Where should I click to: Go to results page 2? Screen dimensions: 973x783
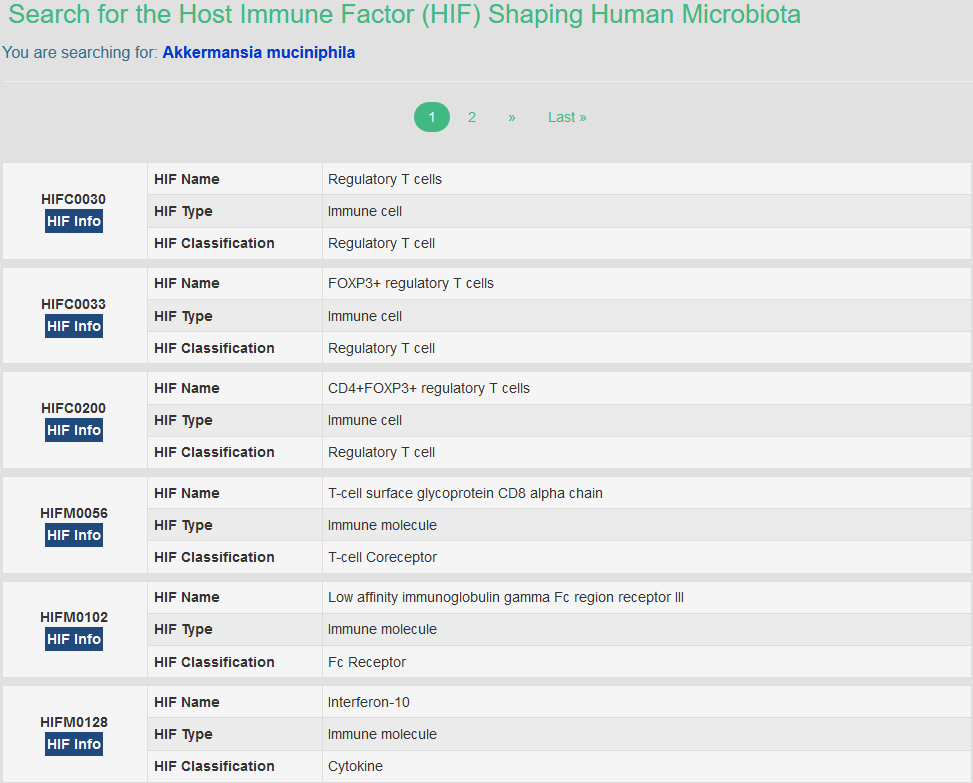click(x=472, y=117)
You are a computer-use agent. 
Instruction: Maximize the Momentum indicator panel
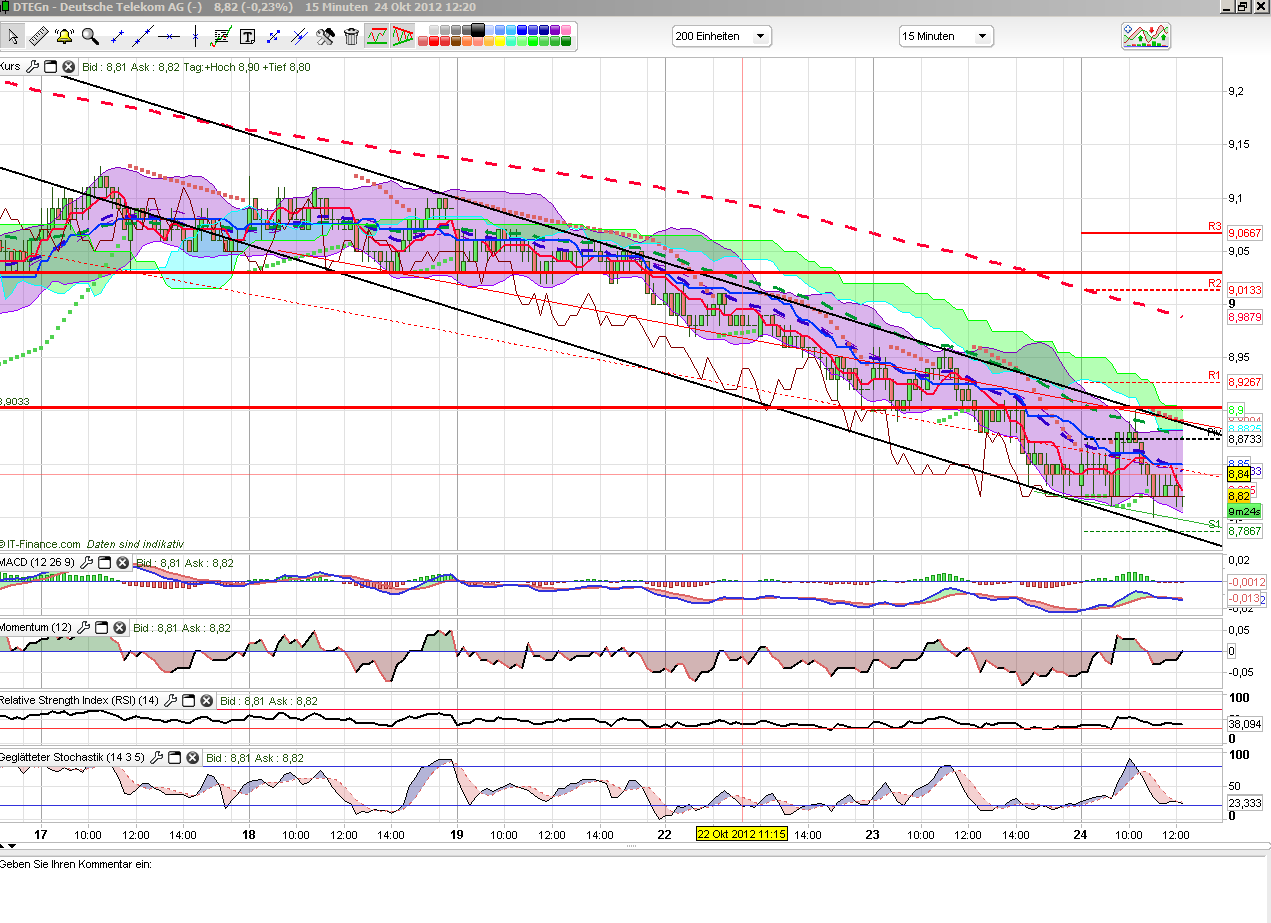102,627
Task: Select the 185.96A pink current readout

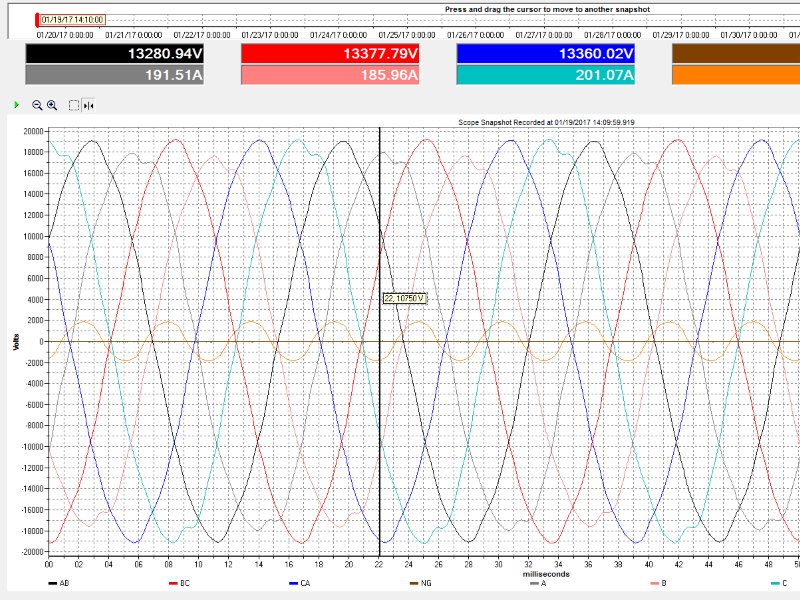Action: 330,75
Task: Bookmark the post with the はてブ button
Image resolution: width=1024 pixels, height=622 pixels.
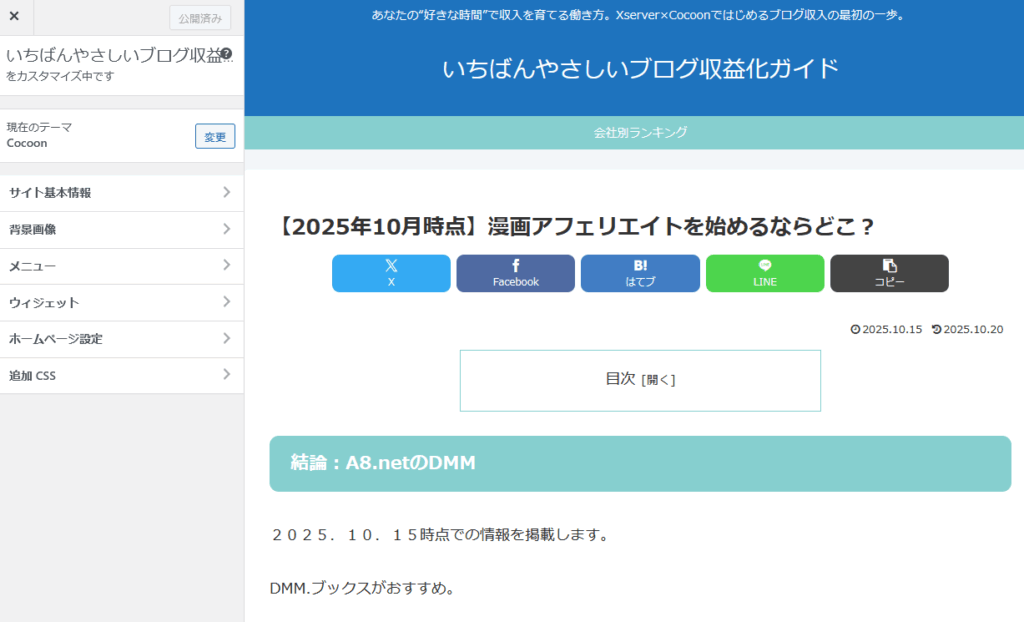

# Your assignment:
The records above need retyping in full. Omit the pictures, and change nothing else.

# Final answer:
Where should I click to: Go to results page 2? Screen dimensions: 973x783
click(x=472, y=117)
You are a computer-use agent. 
Instruction: Maximize the Momentum indicator panel
102,627
Task: Select the 185.96A pink current readout

Action: 330,75
Task: Bookmark the post with the はてブ button
Image resolution: width=1024 pixels, height=622 pixels.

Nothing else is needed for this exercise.